特許権を維持するために必要なお金を特許料(年金)といい、数万円以上かかります。このお金は、請求項の数や、維持してきた年数に応じて高額になります。
しかも、年金は毎年かかります。このため、保有する特許権の数が増えていくと、特許権を維持するためにかかるお金も年々増加していきます。
たくさんの特許を保有するようになると、この特許権の維持にかかる費用もばかにならなくなってきます。

特許料を計算する方法

特許料は、ある決まった計算式で求められます。具体的には、設定登録されてからの経過年数に応じて下記の計算式で求められます(2020年12月時点)。
 第1年~3年:2,100+(請求項数×200)
 第4年~6年:6,400+(請求項数×500)
 第7年~9年:19,300+(請求項数×1,500)
 第10年~25年:55,400+(請求項数×4,300)
この特許料は定期的に改定されています。例えば、2004年3月31日までに審査請求された出願は、上記とは別の計算式で求められます。特許料の計算式についての最新の情報は、産業財産権関係料金一覧(特許庁)をご確認ください。

特許料の納付期限はいつまでか?

特許料の納付期限は特許査定の謄本送達日から30日以内

特許料は、特許をすべき旨の査定の送達があった日から30日以内に納付します。この時に支払う特許料は、最低でも第1~3年分の料金になります。4年目以降の料金は、その年を迎える前年以前までに納付することが必要です。

特許料を納付し忘れた場合にできることはなにか?

特許料の納付の期間を経過しても、その期間の経過後6カ月以内であれば特許料を追納できます。ただし、特許料を追納する際には、割増特許料が必要になります。
割増特許料は、期限内に特許料を納付しなかったペナルティのようなものです。割増特許料は、特許料の同額です。
このため、特許料が9,900円だとすると、割増特許料は9,900円になります。このため、追納する際に必要になる特許料は19,800円になります。
なお、追納できるのは4年目以降の特許料に限られます。4年目以降の特許料は、特許庁から通知が来ないため、代理人などに管理を任せていないと納付し忘れてしまう可能性があるため注意が必要です。
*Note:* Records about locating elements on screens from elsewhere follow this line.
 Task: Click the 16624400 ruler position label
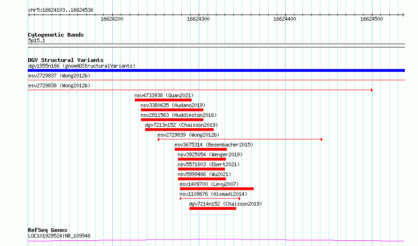click(285, 19)
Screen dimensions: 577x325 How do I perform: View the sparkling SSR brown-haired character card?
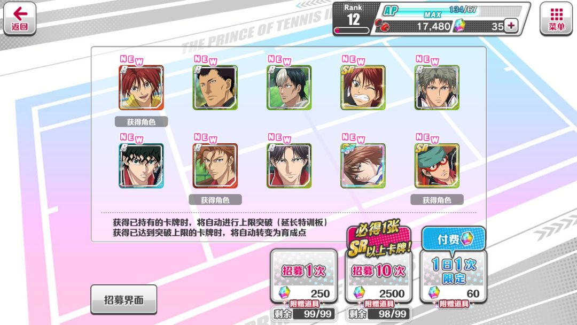pyautogui.click(x=363, y=166)
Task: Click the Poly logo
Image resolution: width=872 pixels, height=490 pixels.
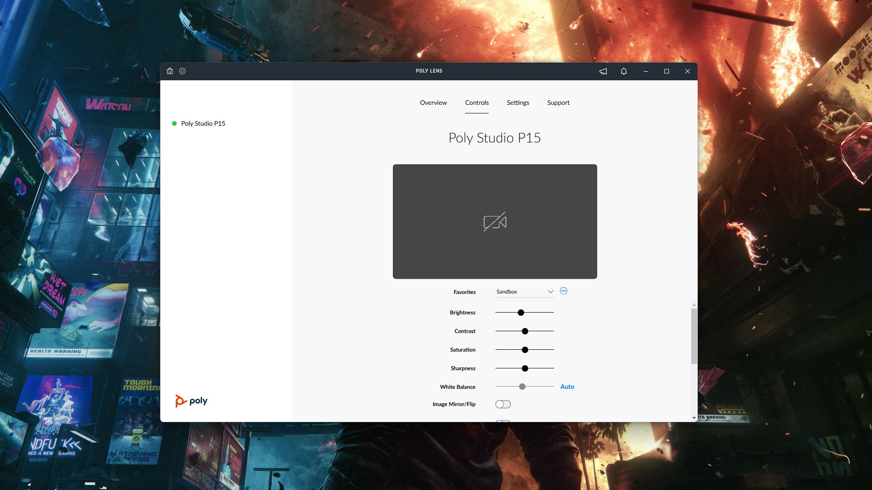Action: click(191, 401)
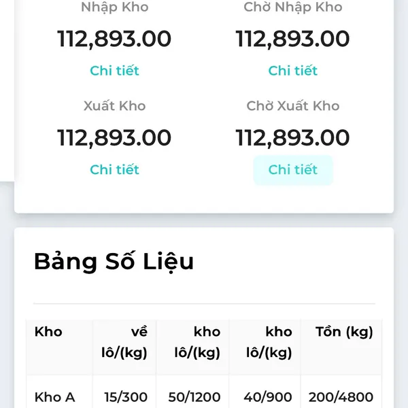The width and height of the screenshot is (408, 408).
Task: Click Chi tiết link under Xuất Kho
Action: (x=114, y=170)
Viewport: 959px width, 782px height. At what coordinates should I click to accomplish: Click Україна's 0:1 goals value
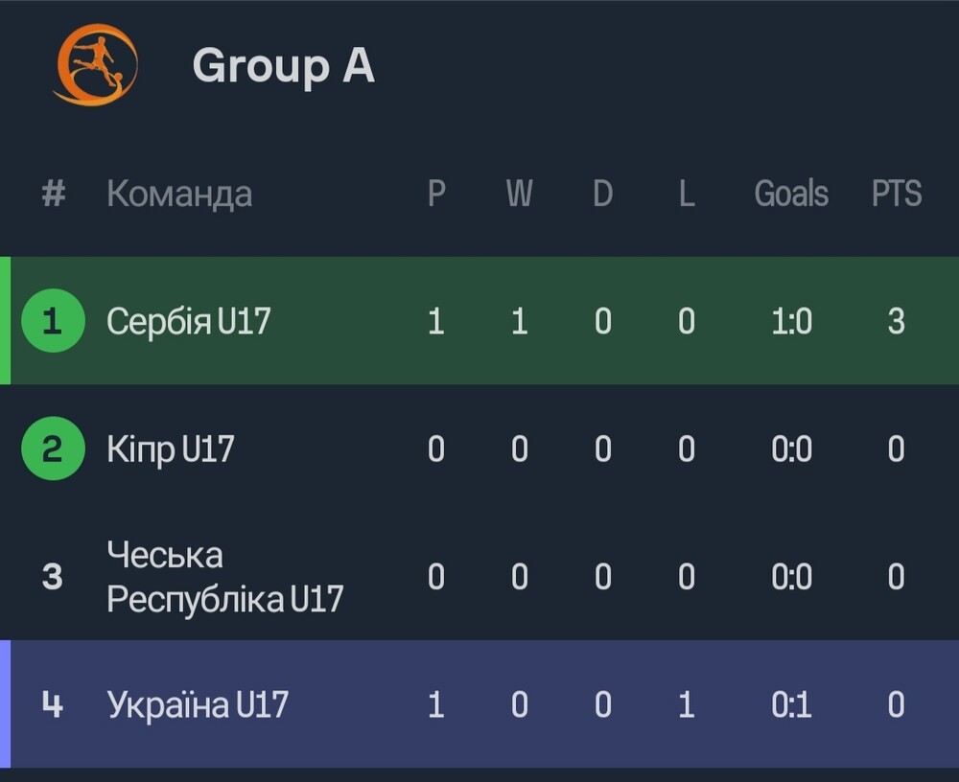pyautogui.click(x=791, y=704)
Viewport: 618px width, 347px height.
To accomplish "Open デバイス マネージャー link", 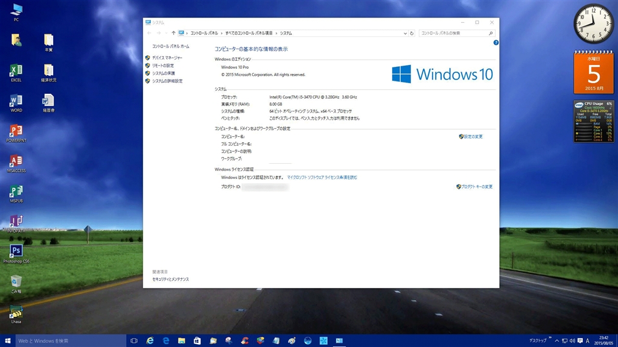I will [x=167, y=58].
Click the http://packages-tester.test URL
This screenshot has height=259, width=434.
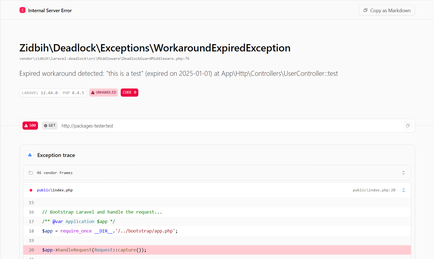tap(87, 126)
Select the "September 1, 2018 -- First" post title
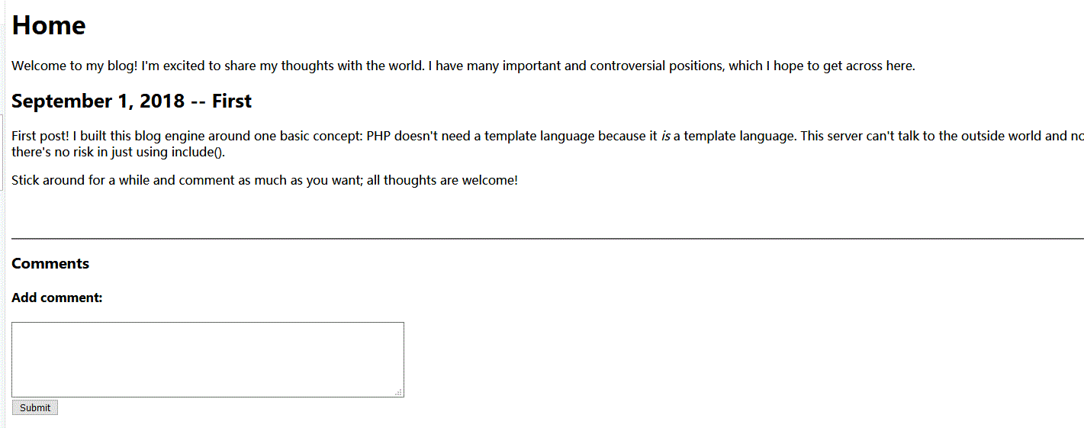1084x428 pixels. pyautogui.click(x=131, y=101)
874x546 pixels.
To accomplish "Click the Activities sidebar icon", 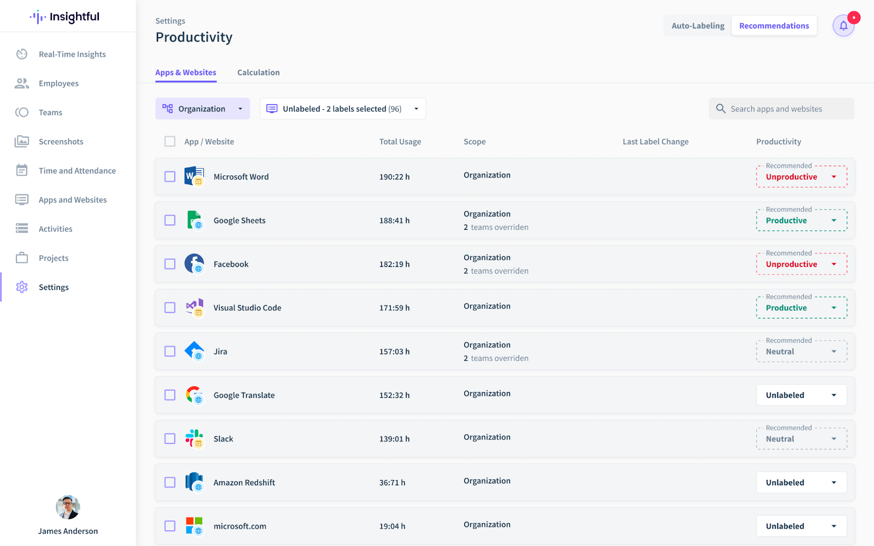I will click(22, 229).
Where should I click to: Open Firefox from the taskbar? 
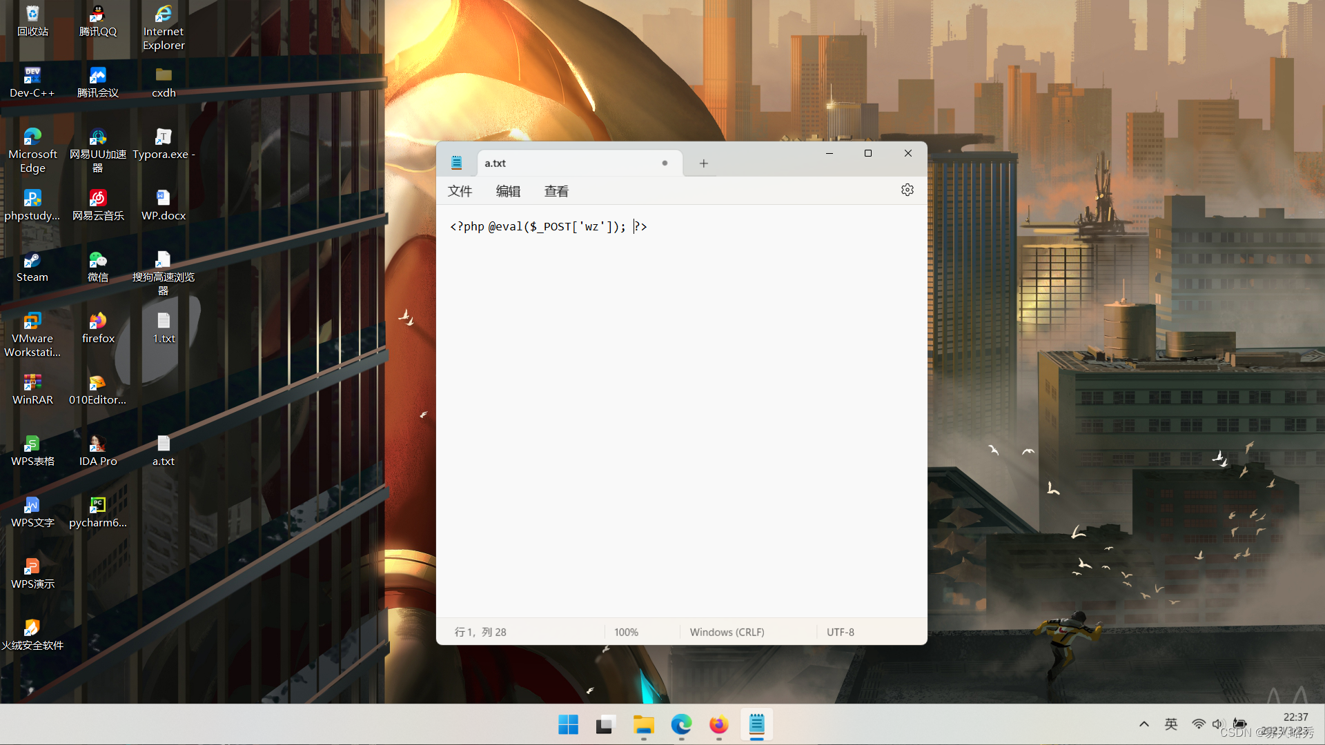coord(718,725)
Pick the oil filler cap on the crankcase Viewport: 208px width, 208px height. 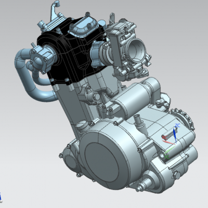82,126
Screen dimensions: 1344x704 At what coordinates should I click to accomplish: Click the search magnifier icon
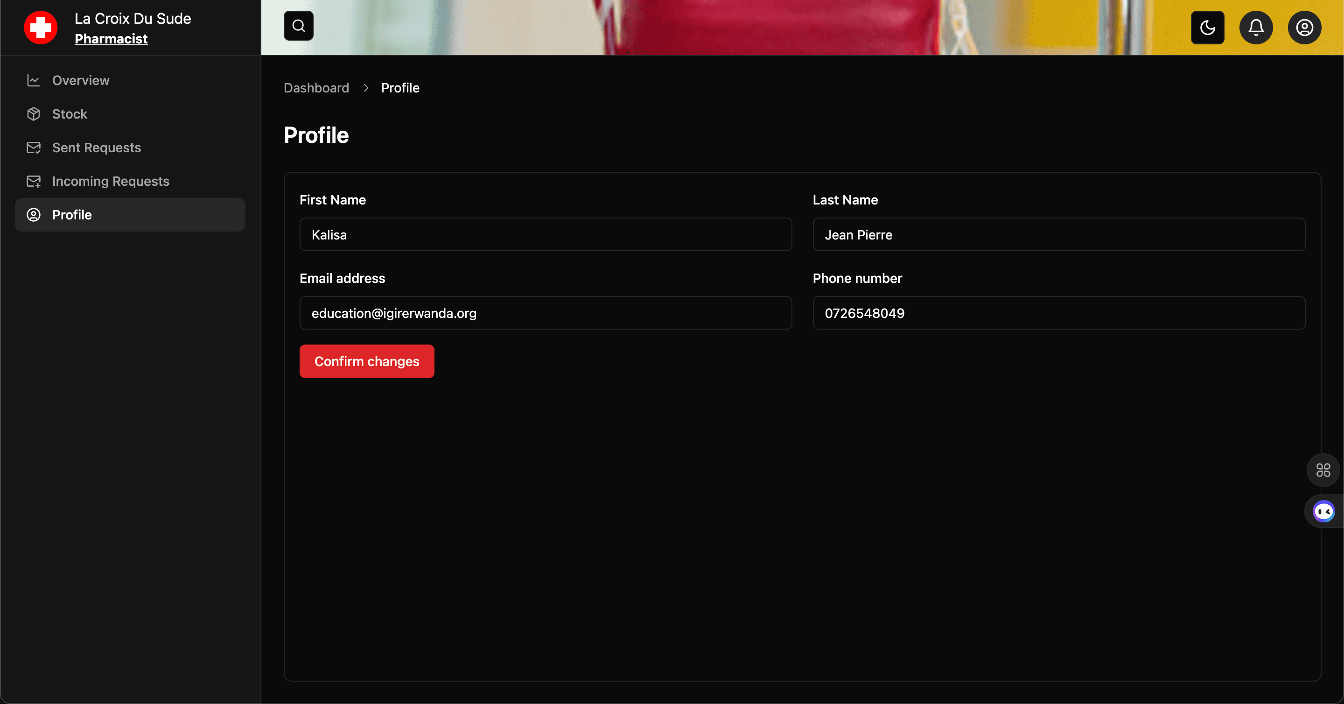tap(298, 26)
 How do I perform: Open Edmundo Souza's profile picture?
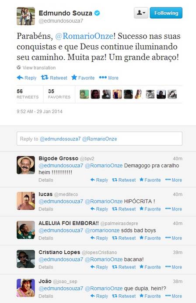[26, 16]
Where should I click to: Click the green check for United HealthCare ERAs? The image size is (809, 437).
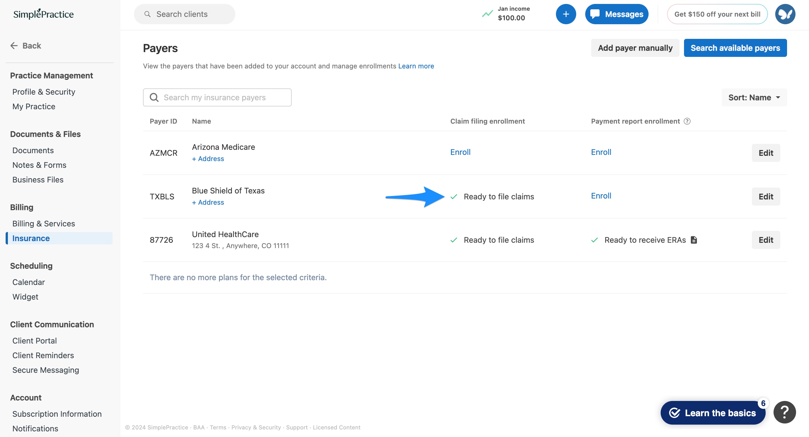pos(595,240)
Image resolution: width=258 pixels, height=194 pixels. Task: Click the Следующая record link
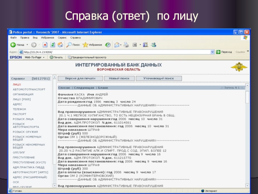84,88
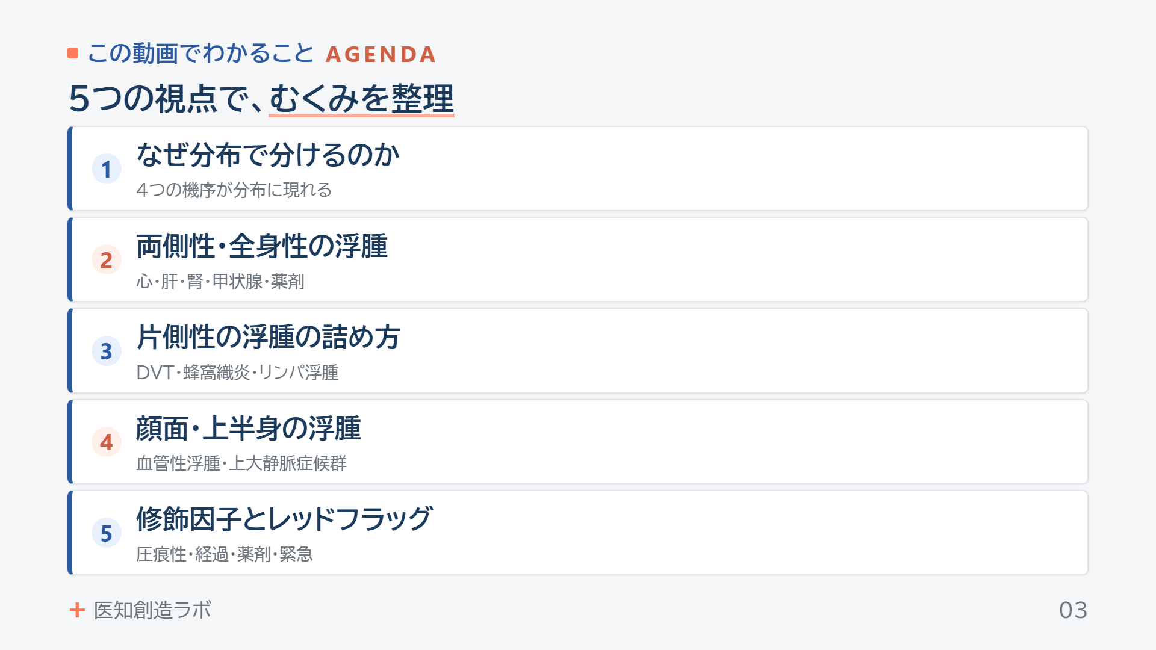The height and width of the screenshot is (650, 1156).
Task: Select the 両側性・全身性の浮腫 heading
Action: coord(262,246)
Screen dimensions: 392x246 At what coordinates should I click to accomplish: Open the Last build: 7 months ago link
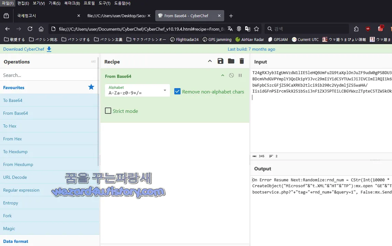(251, 49)
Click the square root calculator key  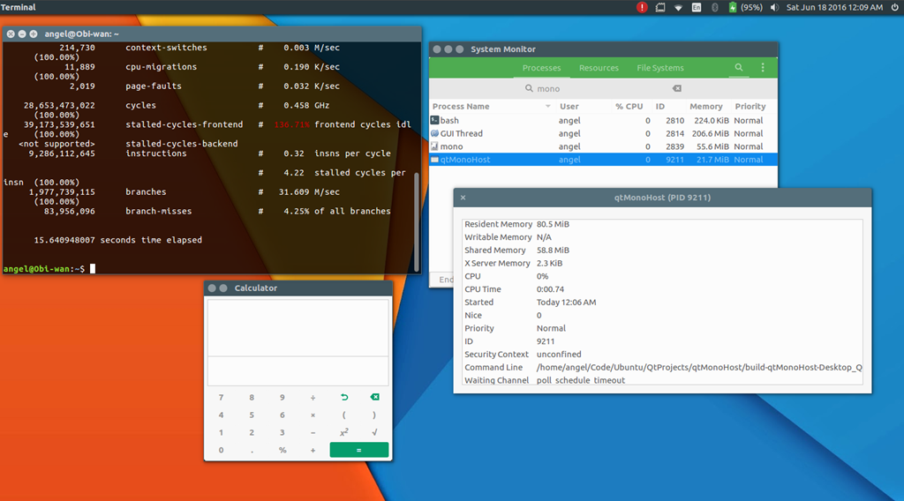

特許料を納付しなかった場合、追納しなかった場合はどうなるのか?

特許料を納付しなかった場合や、追納しなかった場合には、特許権は消滅します。

第1~3年分の特許料を納付しなかった場合

第1~3年分の特許料を納付しなかった場合、出願が却下されます。すなわちこれまでの手続きが水の泡になります。しかしながら、期限を徒過しても即座に却下されることはなく、特許庁から通知が来るようです。特許庁からの通知がきてから特許料を納付しても間に合うようです。
 参考:通知の例(木宮国際特許事務所)

第4年目以降の特許料を納付しなかった場合

第4年目以降の特許料を期限までに納付せず、また追納もしなかった場合には、納付期限が経過する時に、納付期限まで遡及して消滅します。つまり、形式的には納付期限を経過をしても、特許料を追納できる間は特許権は消滅せずに残っていることになります。そして、追納できる期間が終わったときに、納付期限に遡って特許権は消滅します。

特許料の納付期限のイメージ

5年目までの特許料の納付期限についてまとめると下図のようになります。

5年目までの特許料の納付期限

中小・ベンチャー企業等への特許料の減免制度

中小企業やベンチャー企業、大学等の一定要件を満たした者は、特許料の減免措置を受けることができます。

減免される期間は第1~10年分の特許料

減免される料金は、対象者によって異なり、全額免除~1/4免除まで多岐にわたります。なお、特許権が共有にかかる場合には、は、対象者の持ち分を乗じた金額に、減免される率を掛けて減免額が算出されます。減免対象者の詳細はこちら「2019年4月1日以降に審査請求をした案件の減免制度(新減免制度)について(特許庁)」を参照してください。
なお、特許料とは別に審査請求料金も減免措置を受けられる場合がありますのであわせて活用してください。
(参考:審査請求のメリット・デメリットは何か?

特許料の具体例

特許料の具体的な金額を見ていきましょう。

特許料の総額

中小企業が請求項数5個の特許権を12年間保有していた場合の金額を計算します。
12年間特許権を保有していた場合の総額は、250,750円です。

特許料の算出の内訳

特許料算出の内訳は下記のとおりです。
中小企業のため、特許料の減免制度を利用して第1~10年分の特許料は1/2になります。
第1年分の特許料:(2,100+(5×200))/2=1,650円
第2年分の特許料:(2,100+(5×200))/2=1,650円
第3年分の特許料:(2,100+(5×200))/2=1,650円
第4年分の特許料:(6,400+(5×500))/2=4,450円
第5年分の特許料:(6,400+(5×500))/2=4,450円
第6年分の特許料:(6,400+(5×500))/2=4,450円
第7年分の特許料:(19,300+(5×1,500))/2=13,400円
第8年分の特許料:(19,300+(5×1,500))/2=13,400円
第9年分の特許料:(19,300+(5×1,500))/2=13,400円
第10年分の特許料:(55,400+(5×4,300))/2=38,450円
第11年分の特許料:55,400+(5×4,300) =76,900円(減免終了)
第12年分の特許料:55,400+(5×4,300) =76,900円(減免終了)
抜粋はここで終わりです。